This repo contains the sample data, scripts, and command references for the live demos in the Data Engineering Bootcamp course.
- Python 3.9+
- DuckDB CLI or Python package (
pip install duckdb)
pip install -r requirements.txtClone this repo and cd into it. All scripts assume you're running from the repo root.
| Session | Demo | File(s) |
|---|---|---|
| Day 1, Session 2 | Source Discovery with DuckDB | scripts/00_source_profiler.py, demo_commands/day1_session2_source_profiler.md |
| Day 1, Session 3 | Ethical Loading with DuckDB | scripts/01_ethical_loading.py, demo_commands/day1_session3_ethical_loading.md |
| Day 1, Session 4 | The Bronze Layer | scripts/02_bronze_layer.py, demo_commands/day1_session4_bronze_layer.md |
| Day 2, Session 1 | Data Modeling with dbt core | models/, demo_commands/day2_session1_dbt_modeling.md |
| Day 2, Session 2 | dbt Test Circuit Breakers | models/staging/schema.yml, tests/, demo_commands/day2_session2_dbt_tests.md |
| Day 2, Session 3 | Lineage | demo_commands/day2_session3_lineage.md |
All sample data is in the seeds/ directory:
loyalty_customers.csv- 15 loyalty app customers with PII fieldssupply_chain.csv- 18 supply chain orders with deliberate data quality issues (mixed date formats, non-numeric values in numeric columns, inconsistent naming, missing IDs)transactions.csv- 40 transactions across 3 store locations
The data is small by design (10-20 rows per file) so it's easy to display on screen during demos. It includes deliberate data quality issues (nulls, inconsistent formats) for teaching purposes.

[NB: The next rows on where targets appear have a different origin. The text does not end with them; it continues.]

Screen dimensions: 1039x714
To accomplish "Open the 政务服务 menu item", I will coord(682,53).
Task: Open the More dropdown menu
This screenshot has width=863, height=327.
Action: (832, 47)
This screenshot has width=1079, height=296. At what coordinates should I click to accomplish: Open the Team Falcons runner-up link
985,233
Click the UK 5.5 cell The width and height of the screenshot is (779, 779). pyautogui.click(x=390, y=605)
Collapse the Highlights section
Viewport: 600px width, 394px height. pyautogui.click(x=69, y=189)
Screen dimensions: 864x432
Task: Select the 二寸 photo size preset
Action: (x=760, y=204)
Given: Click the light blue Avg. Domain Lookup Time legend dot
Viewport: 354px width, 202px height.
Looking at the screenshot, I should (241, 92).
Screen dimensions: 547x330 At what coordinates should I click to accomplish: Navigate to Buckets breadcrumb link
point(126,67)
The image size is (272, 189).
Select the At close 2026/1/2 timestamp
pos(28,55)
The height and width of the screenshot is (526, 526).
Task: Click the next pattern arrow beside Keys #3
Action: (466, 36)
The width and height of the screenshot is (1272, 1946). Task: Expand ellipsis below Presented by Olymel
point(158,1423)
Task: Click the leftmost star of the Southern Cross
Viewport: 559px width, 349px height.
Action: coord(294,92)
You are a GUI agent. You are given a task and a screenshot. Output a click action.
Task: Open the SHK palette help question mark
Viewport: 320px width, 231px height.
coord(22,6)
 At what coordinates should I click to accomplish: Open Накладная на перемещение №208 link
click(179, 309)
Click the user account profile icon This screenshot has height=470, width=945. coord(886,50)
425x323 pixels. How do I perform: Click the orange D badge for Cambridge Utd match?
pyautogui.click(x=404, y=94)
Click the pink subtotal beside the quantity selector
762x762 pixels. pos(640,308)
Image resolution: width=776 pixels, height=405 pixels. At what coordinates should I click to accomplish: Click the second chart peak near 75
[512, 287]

# Day 1 Session 2: Source Profiler
python scripts/00_source_profiler.py
# Day 1 Session 3: Ethical Loading
python scripts/01_ethical_loading.py
# Day 1 Session 4: Bronze Layer
python scripts/02_bronze_layer.py
# Day 2 Session 1: dbt Modeling (requires dbt-core, dbt-duckdb)
dbt run --profiles-dir .
# Day 2 Session 2: dbt Tests
dbt test --profiles-dir .
# Day 2 Session 3: Lineage
dbt docs generate --profiles-dir .
dbt ls --select +fct_daily_sales --output path --profiles-dir .Each script is self-contained and creates/updates a local course_demo.duckdb file. Run them in order.